**Brief 1:**
Transcribe part of the passage on improving F&I gross profits, beginning at the words "The Five Key" and stopping after "with more specifics.".
**Brief 2:**
Pick up the passage on improving F&I gross profits after its final sentence and keep writing.

**Passage to read:**

## start

The Five Key Ingredients to Improving F&I Gross Profits

There are five key components to maximizing F&I gross profits and product penetrations:

  1. Right Person / People
  2. Properly Trained
  3. Motivating Performance Based Compensation Plans
  4. System and Controls
  5. Dealer / Management Support

Let’s break these down with more specifics.

RIGHT PERSON / PEOPLE: Agents should be actively involved with the recruiting of their dealer’s F&I personnel. The keys to effective recruiting are to have a game plan, meaning a written interview process, which is designed to ask questions to gain knowledge of the applicant’s sales experience and skill sets. With that, the questions we ask should be sales specific related questions where we ask the applicant to provide us with the “situation”, “actions he / she took to resolve” and the “end result”. As an example, “tell me about a sales situation that you were involved with where you felt you gave it your all, but you were unable to make the sale, again please provide me the situation, actions you took, end result.” “In retrospect is there anything you could have done differently in that situation to change the end result and make the sale?”

## end

**Items:**
## start

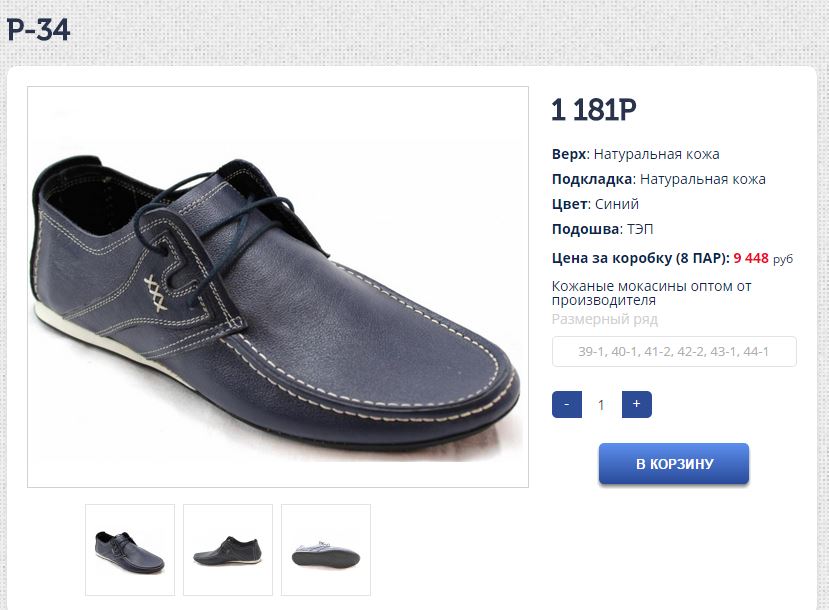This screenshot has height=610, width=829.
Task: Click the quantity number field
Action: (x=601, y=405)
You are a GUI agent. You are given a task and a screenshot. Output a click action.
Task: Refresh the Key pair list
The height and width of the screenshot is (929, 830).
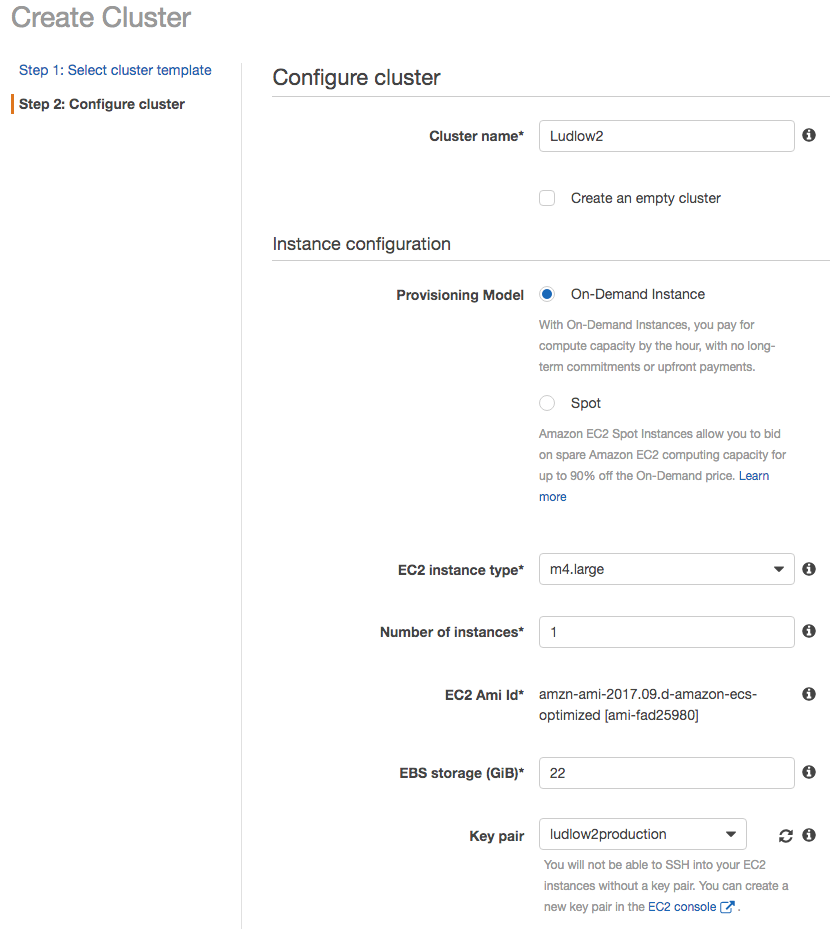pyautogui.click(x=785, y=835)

## end

**Task result 1:**
The Five Key Ingredients to Improving F&I Gross Profits

There are five key components to maximizing F&I gross profits and product penetrations:

  1. Right Person / People
  2. Properly Trained
  3. Motivating Performance Based Compensation Plans
  4. System and Controls
  5. Dealer / Management Support

Let’s break these down with more specifics.

**Task result 2:**
The second key to effective recruiting (in no certain order), is to keep a “bull pen” of F&I managers you worked with in the past. We all know that good F&I managers are hard to find but keeping a log of contact information of the “performers” gives you a quick source of candidates to contact when your dealer is in need of a new person. I am certainly not suggesting you recruit quality people from your current accounts as that is not an ethical business practice. However as we all know, F&I managers often move from place to place and you can always reach out to them to see where they are currently and if they are happy there (again, only if they are now working at a non-client dealership). This strategy prevents you from having to recruit from a blank slate.

The third key component to effective recruiting is utilizing some type of third-party personality profile survey, i.e. D.I.S.C., Predictive Index etc. Many good sales people can really impress you in an interview and seem to “say all of the right things” but coupling a quality interview with a true picture of those individuals’ inherent personality traits, can assist us in making more accurate decisions. When it comes to selling F&I products, intangibles, there are certain personality traits that are more favorable, i.e. dominant and out-going versus introvert.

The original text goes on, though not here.